Spotlighting Artificial Intelligence in the energy sector.
Artificial Intelligence (AI) is everywhere. It recognizes our face to unlock our smartphones, it helps us to find our favorite product in an online shop, and it is even in our washing machines! It is no surprise then that AI has found its way also to the energy sector – it can forecast electricity demand, consumption and cost, detect problems in energy systems, and many more.
AI seems like a magical creature, but in reality, it is a product of human intelligence and lots and lots of data. AI experts combine mathematic, statistic, programming, analytical, and many other skills to create AI models which are able to perform intelligent tasks. This is a complex process, where two key ingredients are necessary for an AI model to be able to forecast phenomena of interest.
The model needs to:
1. Gain experience – through data and interactions, and
2. Know how to “think” and make decisions – which is defined by an algorithm.
At Comtrade Digital Services, we developed a solution for forecasting electricity demand. We worked on getting the data, developing an AI model that uses this data, and finally testing the whole solution.
Data – Obtain It, Prepare It
AI systems gain knowledge through the data and therefore, the data should be as best as possible, in terms of volume, diversity, and quality. Simply, the better the data the better the prediction capability of the model. However, before arriving at the point where we feed the model with the data, we have to take care of various aspects:·
Identify data sources: First, one needs to identify the data sources which contain the data relevant to the problem we are trying to solve. Besides identifying obviously important data sources, such as historical values of the variable we want to predict, in this phase we also create hypotheses and make assumptions about additional data sources that could contain valuable information. The practical usefulness of that additional data is evaluated later when we perform additional analysis and observe our AI model in action.
Obtain & process the data: Next, we need to obtain access to the data sources, collect the data, parse, validate, transform, and store it. Since, in our case, the data was obtained from various sources, it was necessary to also perform normalization by transforming the data to common format in terms of time zones, data frequency, etc. Moreover, since the real data is rarely ideal, we also take care of missing and anomalous data points. There are a lot of steps in data processing and one needs to be very careful when carrying them out since even the smallest mistake can shift or change the data so that is stops representing a realistic scenario, and consequently can influence the forecasting power of the model trained on such data.
Understand your data and the domain: While working with data, it is necessary to explore and understand the specifics of the data and to know how the transformations affect it. Also, it is essential to learn about the particular domain we are working on and to apply this valuable domain knowledge as much as possible. For instance, weather can influence electricity demand and this information should be taken into account, for example, when selecting data sources. Only if we truly understand our data, the problem we are trying to solve, and the specifics of the domain, can we apply the right techniques and prepare the data for the next step – the algorithm.
Algorithm – the Brains of the Model
Besides the data, the algorithm also plays a crucial role in the process of creating a predictive solution. The algorithm defines how the model processes the data and makes predictions. From our experience, implementation of an algorithm roughly incorporates the following aspects:
- Select a machine learning (ML) algorithm: First, one needs to select a suitable ML algorithm. A lot of different algorithms exist, but it takes a lot of knowledge and experience to choose the best one (or several) for the problem at hand. The decision is made based on the type of problem we are trying to solve, the characteristics of data, resources, and our previous experience. In our project, we forecasted electricity demand on a market and for the basic ML algorithm, we chose the one called Random Forest due to its various advantages.

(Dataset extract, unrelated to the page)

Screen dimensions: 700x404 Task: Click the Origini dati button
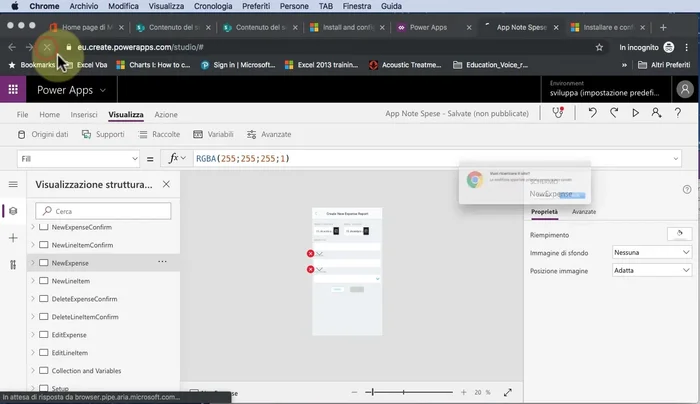click(x=42, y=134)
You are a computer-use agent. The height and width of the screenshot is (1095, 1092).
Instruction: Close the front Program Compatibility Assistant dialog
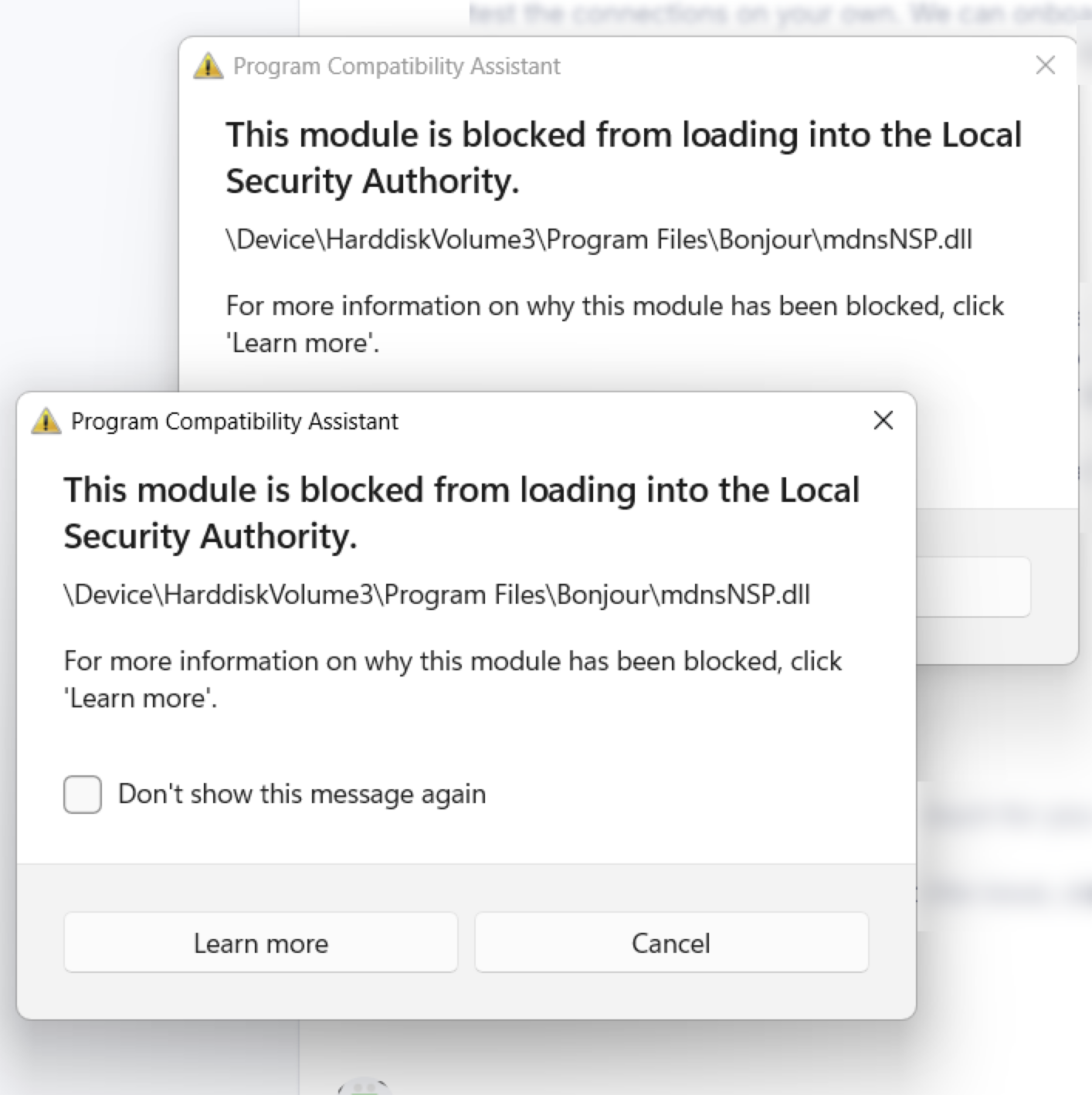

- Implement the custom code: Although the base implementation of Random Forest exists in ML libraries, it was not enough to just call a function from the library, pass the data as a parameter and observe the final predictions. It was necessary to implement additional, carefully designed, custom functions for the specific problem at hand, which combine various models for predicting demand different hours in advance, process and aggregate the outputs, predict peaks, etc.
- Again, understand your work: Also in this phase, the domain knowledge and problem understanding are essential to creating a solution for predicting phenomena of interest as best as possible.
Don’t Forget to Test
Even if we carefully implement the code, patiently work with the data, incorporate expert knowledge into AI models, and truly understand every step on our way, one additional key ingredient is necessary – testing. We wrote unit tests, component tests, integration tests, and estimated the predictive power of the developed models through carefully selected and designed AI validation procedures. Quality is important to us and our goal is to deliver high-quality and robust AI solutions.
On the Whole…
Our journey hand in hand with artificial intelligence in the energy sector has been fantastic and inspiring – from collecting and processing the data to designing and integrating our predictive solution. When I think about it, I remember all the hard-work, awesome ideas, and discussions which resulted in the whiteboard full of text and diagrams, but also all the great time spent with the team and happy faces when, after hard work, goals are reached.